Mimicking animal-based cheeses is no small feat, however. US-based Nobell Foods‘ approach is to genetically train soybean plants to produce the proteins found in cow’s milk; in July, it raised $75 million from investors including AgFunderAndreessen Horowitz, and Breakthrough Energy Ventures [disclosure: AgFunder is AFN‘s parent company]. Germany’s Formo — which closed a $50 million Series A round earlier this month — is producing the same proteins, but using microorganisms instead of crops. Sweden’s Stockeld Dreamery, meanwhile, is trying to reproduce the taste and mouthfeel of animal-derided cheeses by fermenting fava bean and pea protein. It raised $20 million in Series A funding for its trouble last month.

Miyoko’s is likewise leaning on fermentation tech. It inoculates plant-based milk with live bacterial cultures. Then, enzymes are added depending on the final product that’s being aimed for. A few other processes are involved before the cheese is left to ferment for roughly 24 hours.

As many fermentation-reliant startups are finding, the facilities and equipment required for production at scale can be costly and complicated. Miyoko’s Creamery built its own fermentation facility that now produces 10,000 cases of product each day. It required millions of dollars in investment, a team of engineers to develop the equipment, and a lot of mistakes, she says.

“All of our cheeses turned to soup and never formed. We had to figure out what we did wrong and reconfigure our lines,” she recalls.

“We had to add additional equipment to get it right. So yes, scaling the fermentation of plant proteins that have never been fermented before is a difficult thing.”

‘Phenomenally vegan’

Schinner has more than just product quality and manufacturing capabilities on her radar as Miyoko’s Creamery begins its next wave of expansion.
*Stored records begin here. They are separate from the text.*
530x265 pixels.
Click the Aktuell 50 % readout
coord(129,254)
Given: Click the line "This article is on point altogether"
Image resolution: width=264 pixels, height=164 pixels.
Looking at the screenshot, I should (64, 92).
With an influx of plant-based alternatives hitting the market, consumer churn is becoming a concern as shoppers experiment with different products or seek out the next new thing to hit the market.
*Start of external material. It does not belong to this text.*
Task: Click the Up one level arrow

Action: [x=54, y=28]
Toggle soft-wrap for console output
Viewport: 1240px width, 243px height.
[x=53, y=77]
She sees two ways to differentiate. The first is through a great-tasting product. The second, she says, is to “stand for something.”

Arguably, one way in which the latter has manifested itself is through Miyoko’s recent victory in a court case it filed against the California Department of Food and Agriculture last year. The startup sued claiming violation of its First Amendment free speech rights after the department demanded it cease its use of terms such as ‘butter,’ ‘lactose-free,’ ‘hormone-free,’ and ‘cruelty-free’ on its packaging. The department had argued that Miyoko’s butter “is not a dairy product,” and had suggested “cashew cream fermented from live cultures” as a permissible alternative descriptor.

However, a Northern California district court ruled last month that Miyoko’s Creamery — which was represented during the case by the Animal Legal Defense Fund — had a First Amendment right to continue labeling its products with qualifying terminology that referenced animal-derived dairy. The court also found no evidence that the startup had misled or confused consumers into thinking that its range consisted of animal-derived dairy products.

Elsewhere, Miyoko’s Creamery has created an active presence on social media in order to show what it “stands” for. Schinner claims the startup’s social accounts have levels of engagement that exceed some of the hottest brands in the alt-meat space. 

In one memorable social media moment from 2018, Schinner livestreamed herself getting the phrase ‘phenomenally vegan’ tattooed onto her arm. As part of the marketing around the event, she sent out temporary ‘phenomenally vegan’ tattoos and offered recipients a chance to win $100 if they posted a photo of their interim ink.

“We are here to change the future of food, how humans eat, and to save animals and the planet. To save human health. And the only way to do that is by sticking your head out and standing for something, and we will continue to do that,” says Schinner.

“When you do that, and you take a leadership position like that, it resonates with your consumers and they love you even more.”